◆ The problem: Print exactly, and only, the lines from the one that has "Choose the From Stage radio option" through the end of the material below, with both ends included and the pictures omitted.

────────────────────────────────────────

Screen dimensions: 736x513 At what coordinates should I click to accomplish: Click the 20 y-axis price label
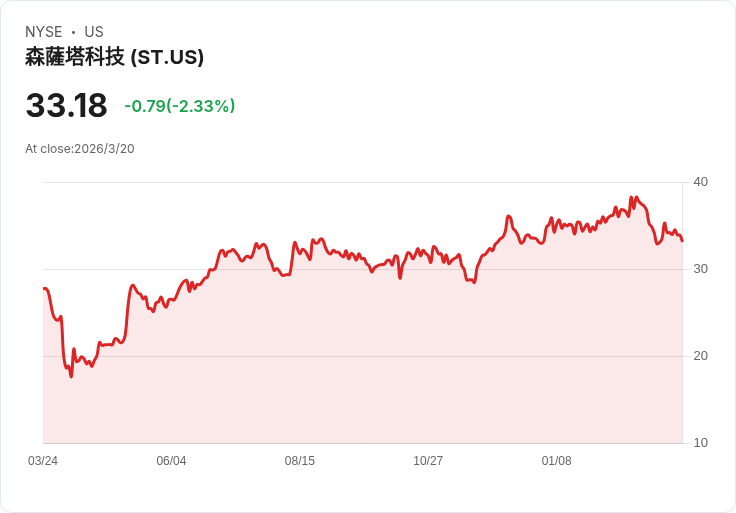point(700,356)
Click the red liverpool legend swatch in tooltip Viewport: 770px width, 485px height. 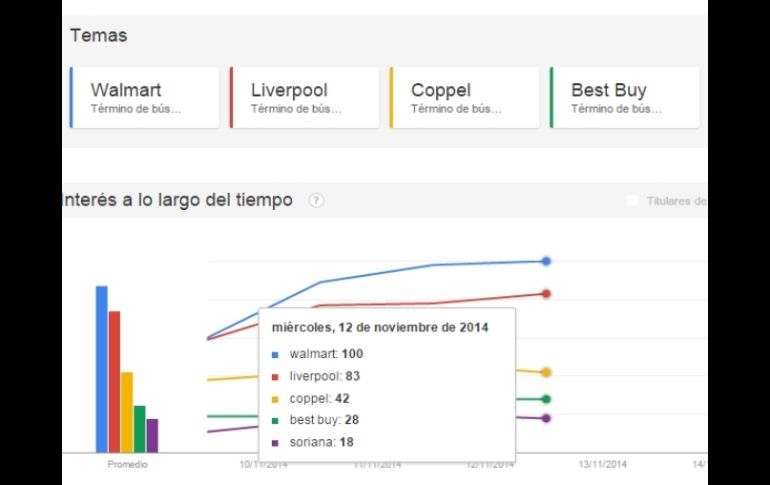pos(275,376)
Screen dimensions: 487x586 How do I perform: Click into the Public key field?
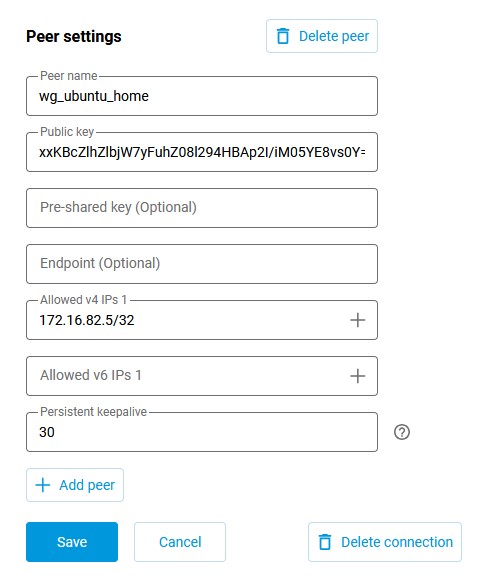tap(202, 152)
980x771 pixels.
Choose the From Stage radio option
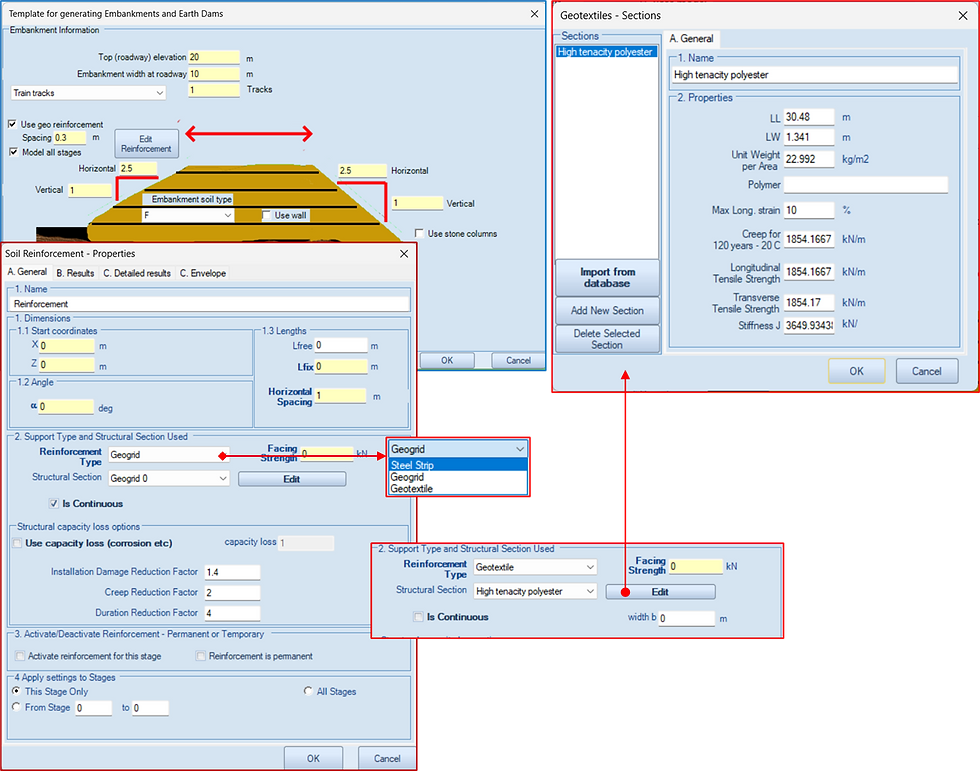pos(16,707)
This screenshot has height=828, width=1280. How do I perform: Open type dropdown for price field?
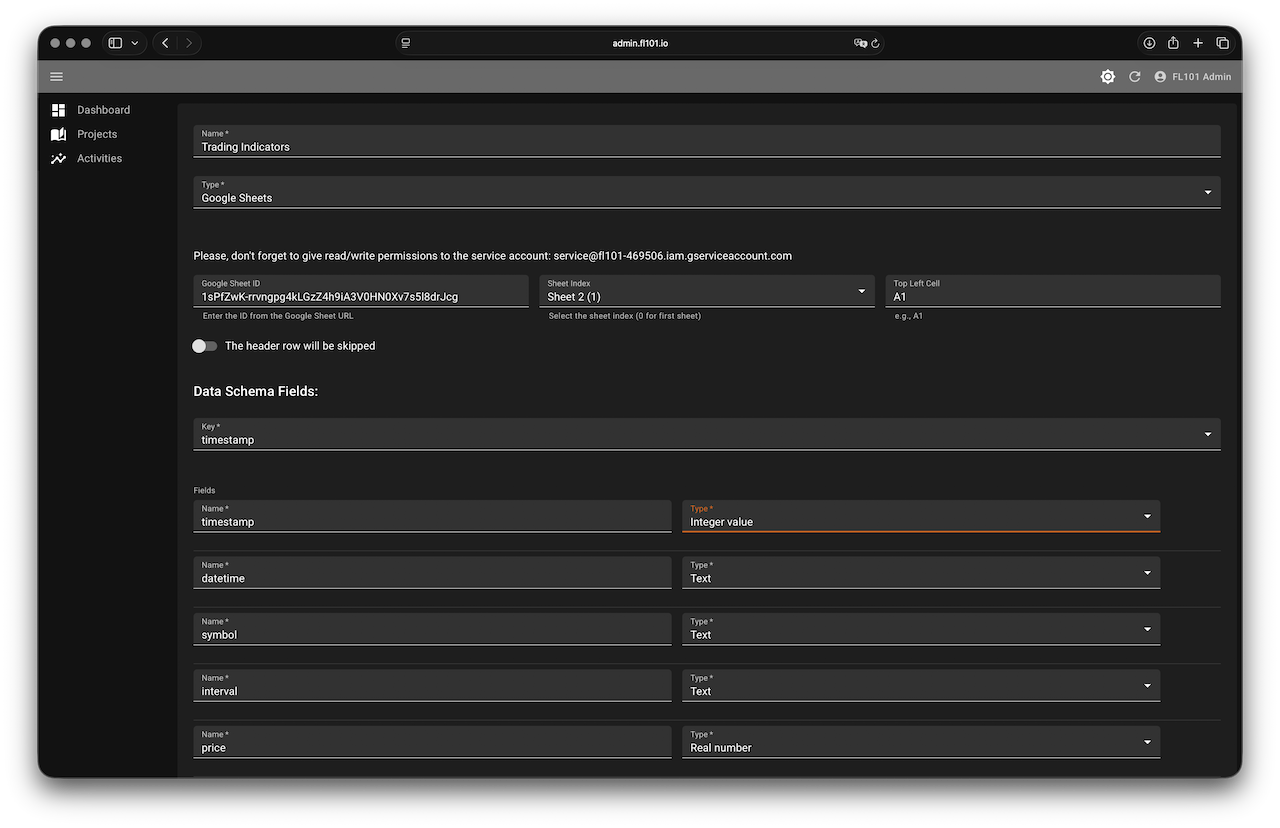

────────────────────────────────────────

◆ Exercise result:
Choose the From Stage radio option
pos(16,707)
This screenshot has height=828, width=1280. How do I perform: Open type dropdown for price field?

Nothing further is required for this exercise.